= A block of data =

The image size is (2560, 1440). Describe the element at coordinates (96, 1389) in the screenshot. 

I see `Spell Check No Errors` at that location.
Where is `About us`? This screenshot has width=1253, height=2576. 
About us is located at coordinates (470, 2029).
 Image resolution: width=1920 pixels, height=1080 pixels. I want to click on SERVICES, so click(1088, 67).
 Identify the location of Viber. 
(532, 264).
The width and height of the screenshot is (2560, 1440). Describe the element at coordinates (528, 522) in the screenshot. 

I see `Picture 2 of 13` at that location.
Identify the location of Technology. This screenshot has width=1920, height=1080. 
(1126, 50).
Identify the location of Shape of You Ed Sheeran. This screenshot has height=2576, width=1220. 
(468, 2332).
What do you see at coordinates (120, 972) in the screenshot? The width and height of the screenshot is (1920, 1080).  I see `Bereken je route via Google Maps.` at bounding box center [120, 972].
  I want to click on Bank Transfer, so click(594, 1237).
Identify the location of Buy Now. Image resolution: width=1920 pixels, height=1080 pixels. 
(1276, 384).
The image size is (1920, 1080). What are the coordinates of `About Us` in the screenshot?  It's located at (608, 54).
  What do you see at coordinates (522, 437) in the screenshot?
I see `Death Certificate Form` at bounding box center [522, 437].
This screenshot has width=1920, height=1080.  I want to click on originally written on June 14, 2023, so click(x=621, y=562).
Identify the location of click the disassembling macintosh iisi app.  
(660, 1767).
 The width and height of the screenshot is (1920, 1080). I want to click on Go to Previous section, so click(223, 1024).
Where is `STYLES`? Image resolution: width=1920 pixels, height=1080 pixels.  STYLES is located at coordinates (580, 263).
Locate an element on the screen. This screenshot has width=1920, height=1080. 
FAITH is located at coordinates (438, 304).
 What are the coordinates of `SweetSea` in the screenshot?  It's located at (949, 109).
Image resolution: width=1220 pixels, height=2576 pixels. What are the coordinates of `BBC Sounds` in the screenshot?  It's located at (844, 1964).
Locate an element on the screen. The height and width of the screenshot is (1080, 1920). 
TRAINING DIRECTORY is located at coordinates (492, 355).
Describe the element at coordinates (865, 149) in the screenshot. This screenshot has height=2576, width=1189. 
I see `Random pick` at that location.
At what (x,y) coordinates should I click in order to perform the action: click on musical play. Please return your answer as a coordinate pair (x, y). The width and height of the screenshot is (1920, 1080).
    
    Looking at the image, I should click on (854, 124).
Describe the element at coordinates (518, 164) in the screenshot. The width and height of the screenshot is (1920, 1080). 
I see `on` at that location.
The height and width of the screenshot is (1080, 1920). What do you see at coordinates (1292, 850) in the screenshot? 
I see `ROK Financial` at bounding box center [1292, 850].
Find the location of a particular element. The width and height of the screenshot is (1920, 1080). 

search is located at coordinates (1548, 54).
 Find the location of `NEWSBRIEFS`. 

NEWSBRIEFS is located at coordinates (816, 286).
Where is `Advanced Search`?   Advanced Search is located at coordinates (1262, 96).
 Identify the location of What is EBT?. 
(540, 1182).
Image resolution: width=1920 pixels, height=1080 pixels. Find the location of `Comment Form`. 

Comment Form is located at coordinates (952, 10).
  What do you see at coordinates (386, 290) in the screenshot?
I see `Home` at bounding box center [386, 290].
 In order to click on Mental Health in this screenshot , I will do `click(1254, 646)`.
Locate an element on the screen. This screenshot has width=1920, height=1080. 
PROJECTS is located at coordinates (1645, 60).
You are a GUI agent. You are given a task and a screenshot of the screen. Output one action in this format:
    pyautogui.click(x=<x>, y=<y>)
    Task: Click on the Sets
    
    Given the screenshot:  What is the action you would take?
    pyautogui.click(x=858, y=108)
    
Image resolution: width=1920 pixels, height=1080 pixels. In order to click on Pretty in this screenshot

= Stated goal =
Find every line in the listing above that contains the word "center", and copy each of those lines in full.

= Complete output =
What do you see at coordinates (120, 972) in the screenshot? The width and height of the screenshot is (1920, 1080).  I see `Bereken je route via Google Maps.` at bounding box center [120, 972].
I see `Death Certificate Form` at bounding box center [522, 437].
I see `ROK Financial` at bounding box center [1292, 850].
I see `Home` at bounding box center [386, 290].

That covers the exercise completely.